The mice were anesthetized with isoflurane, the skin was disinfected, and a median abdominal incision was made in the abdominal cavity to separate the portal vein branches and hepatic artery of the hepatic pedicle of the left and middle lobes of the liver. The portal vein branches and hepatic arteries of the hepatic pedicle of the left and middle lobes of the liver were clamped with a noninvasive vascular clamp. After continuous ischemia for 1 h, the vascular clamp was released to restore blood flow.⁴³ The mice were anesthetized at 0, 6, 12, and 24 h after reperfusion. Blood and liver samples were taken and preserved until further use.
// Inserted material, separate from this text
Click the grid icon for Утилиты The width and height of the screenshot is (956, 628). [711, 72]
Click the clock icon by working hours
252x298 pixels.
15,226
The Pim-1 inhibitor (TCS Pim-1 1) HY-18086 (MedChemExpress) was dissolved in 0.5% DMSO.⁴⁴ The mice were randomly divided into three groups: a sham operation group, a control group and an experimental group. The sham group was intraperitoneally injected with 0.5% DMSO solution. The control group was intraperitoneally injected with 0.5% DMSO solution for 5 days, while the experimental group was intraperitoneally injected with 5 mg/kg TCS PIM-1 for 5 days, and then the control and experimental groups were used to establish the mouse hepatic IR model.